También se acusa a la sentencia de instancia de incidir en vicio de incongruencia extra petita al estimar de oficio la inadecuación del procedimiento de desahucio. El motivo carece de fundamento puesto, en primer lugar, es doctrina jurisprudencial reiterada la que proclama que el deber de congruencia que pesa sobre las sentencias se resume en la necesaria conformidad que ha de existir entre la sentencia y las pretensiones que constituyen el objeto del proceso, dándose allí donde la relación entre estos dos términos, fallo y pretensión procesal, no está sustancialmente alterada, y entendiéndose por pretensiones procesales las deducidas en los suplicos de los escritos rectores del proceso y no en los razonamientos o argumentaciones que se hagan en los mismos, y, en línea con lo anterior, que por regla general las sentencias absolutorias no pueden ser tachadas de incongruentes, en la medida en que resuelven todas las cuestiones planteadas, salvo en los casos en que la desestimación se funde en una excepción no alegada ni apreciable de oficio o se haya alterado la causa de pedir -SS. T.S. de 28 de abril y de 22 de septiembre de 2005, de 6 de abril de 2004 y 20 de septiembre de 2006 -; y, en segundo lugar, porque si bien es cierto que la parte demandada no opuso esta excepción de inadecuación del procedimiento en primera instancia, no lo es menos que cabe tal declaración, incluso de oficio, cuando el error en el procedimiento inadecuado que se siguió afecta a la competencia objetiva o funcional, al régimen de recursos y las garantías procesales (sentencias del Tribunal Supremo de 18 de abril de 1990, 8 de octubre de 1991 y 5 de abril de 1993 ), como ocurre en el caso presente en que el procedimiento escogido ha sido el juicio verbal sumario de recuperar la posesión que, por su carácter sumario, siempre ofrece menores garantías que el correspondiente declarativo.

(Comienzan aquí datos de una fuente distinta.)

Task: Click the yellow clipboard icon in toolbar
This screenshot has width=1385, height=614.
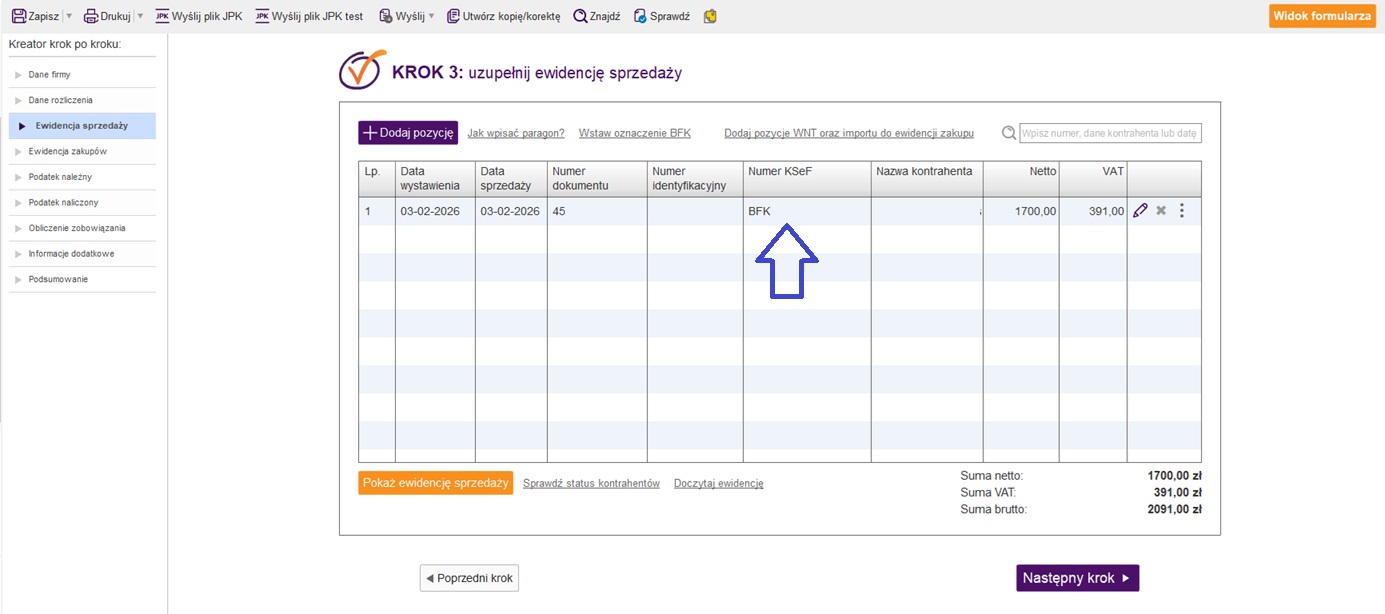Action: 710,16
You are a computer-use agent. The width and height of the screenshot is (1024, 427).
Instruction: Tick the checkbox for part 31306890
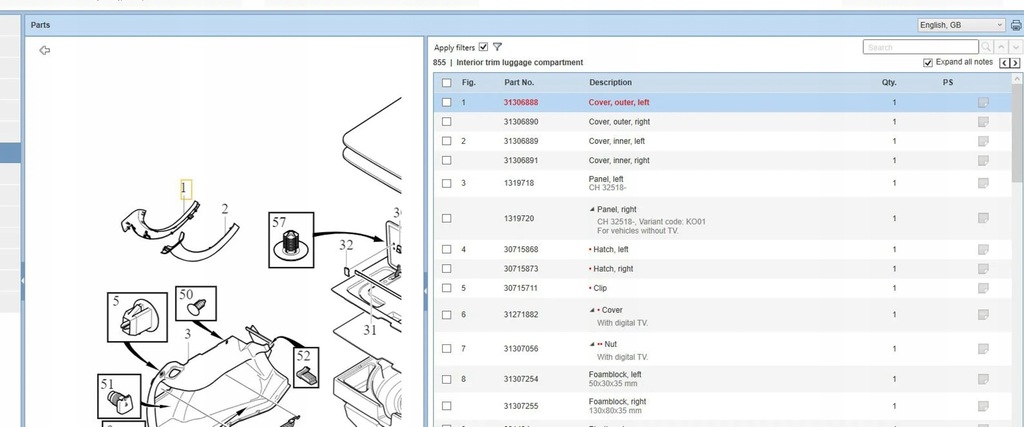(446, 121)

Reiterando que la determinación de si el procedimiento elegido es el adecuado es una cuestión procesal de orden público cuyo examen corresponde a los tribunales con independencia de lo que las partes puedan alegar, esto es, de oficio.
QUINTO.- Procediendo, por lo expuesto la desestimación del recurso interpuesto, lo que conlleva, a tenor de lo establecido en el articulo 398.1 de la Ley de Enjuiciamiento Civil , la imposición de las costas causadas en esta alzada a la parte apelante.

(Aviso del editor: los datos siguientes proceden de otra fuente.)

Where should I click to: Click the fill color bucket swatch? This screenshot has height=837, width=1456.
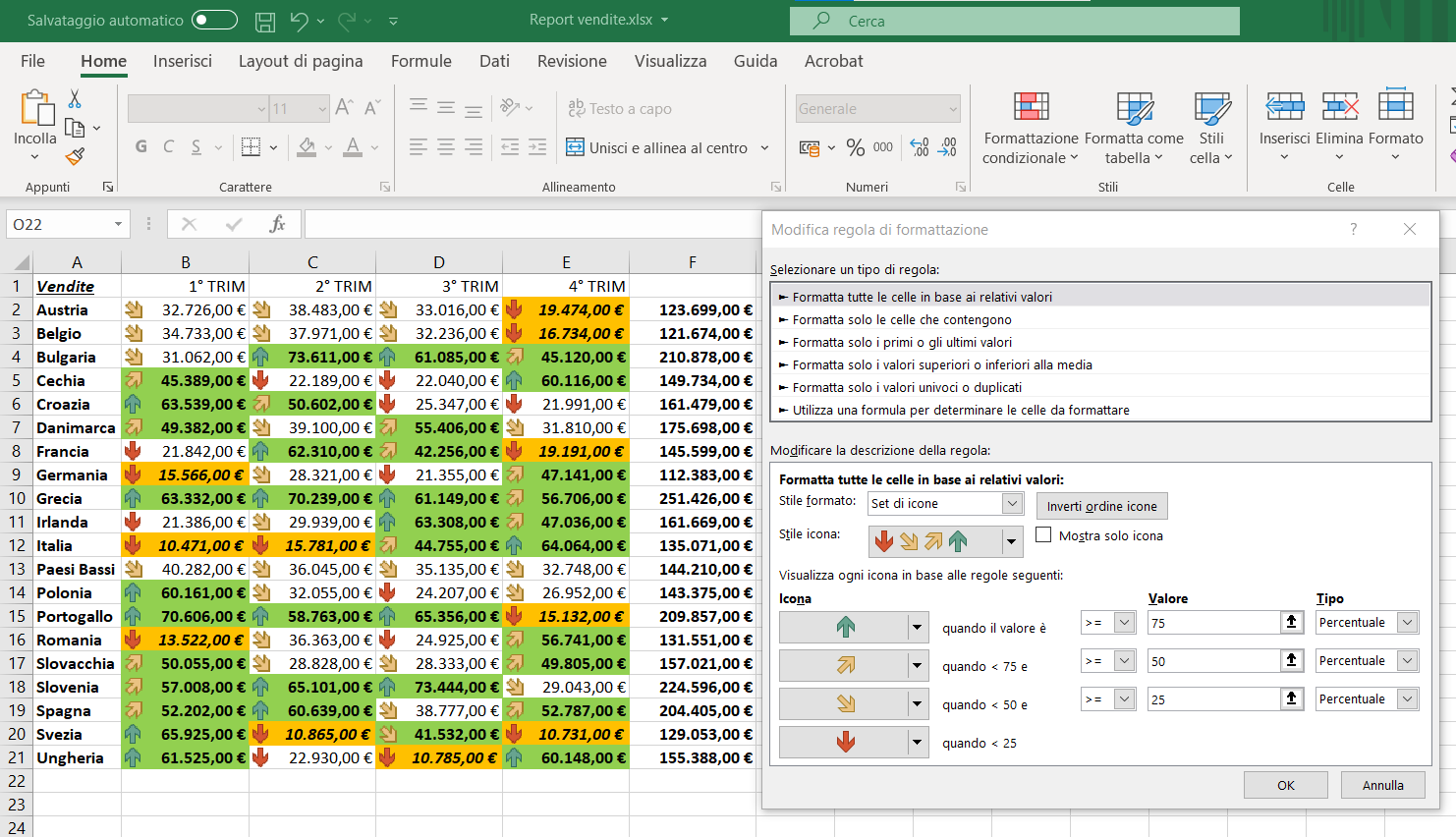307,147
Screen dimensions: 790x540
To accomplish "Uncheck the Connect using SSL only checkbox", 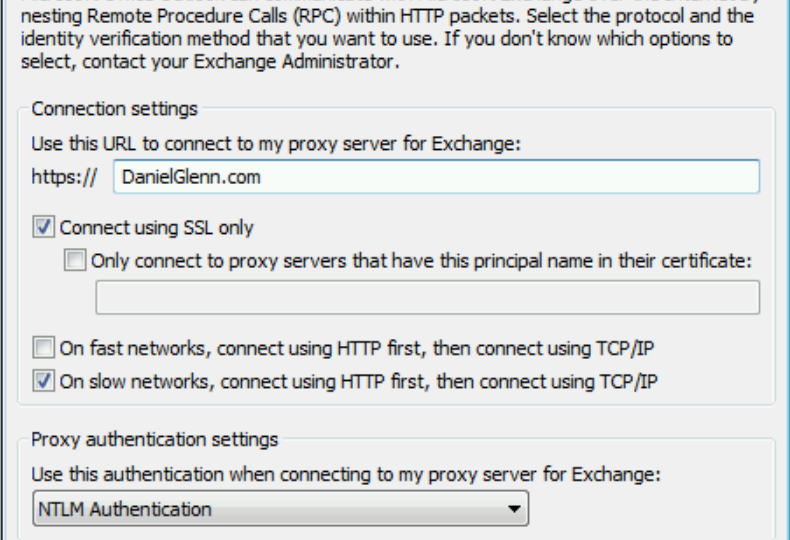I will point(44,228).
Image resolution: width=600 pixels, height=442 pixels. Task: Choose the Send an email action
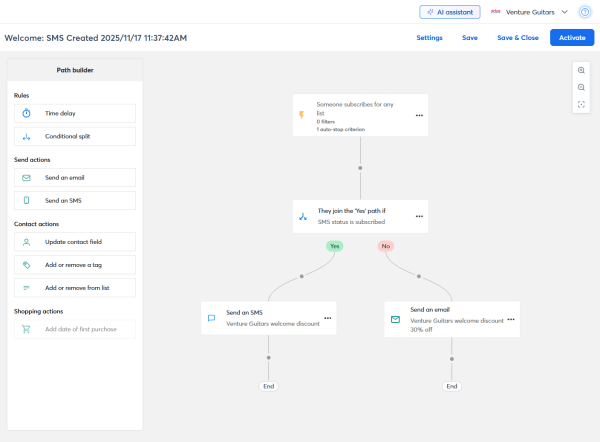(x=74, y=177)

Vistos los artículos y demás de general y pertinente aplicación.
Fallo
Desestimar el recurso de apelación interpuesto por la representación procesal de Apartamentos Amaniel, S.L., contra la sentencia de 16 de junio de 2008 dictada en los autos civiles 513/2008 del Juzgado de Primera Instancia número 10 de Madrid , confirmando íntegramente esa resolución, con imposición de las costas causadas en esta alzada a la parte apelante.
Así, por esta nuestra Sentencia, lo pronunciamos, mandamos y firmamos.
PUBLICACION.- Firmada la anterior resolución es entregada en esta Secretaría para su notificación, dándose publicidad en legal forma, y se expide certificación literal de la misma para su unión al rollo. Certifico.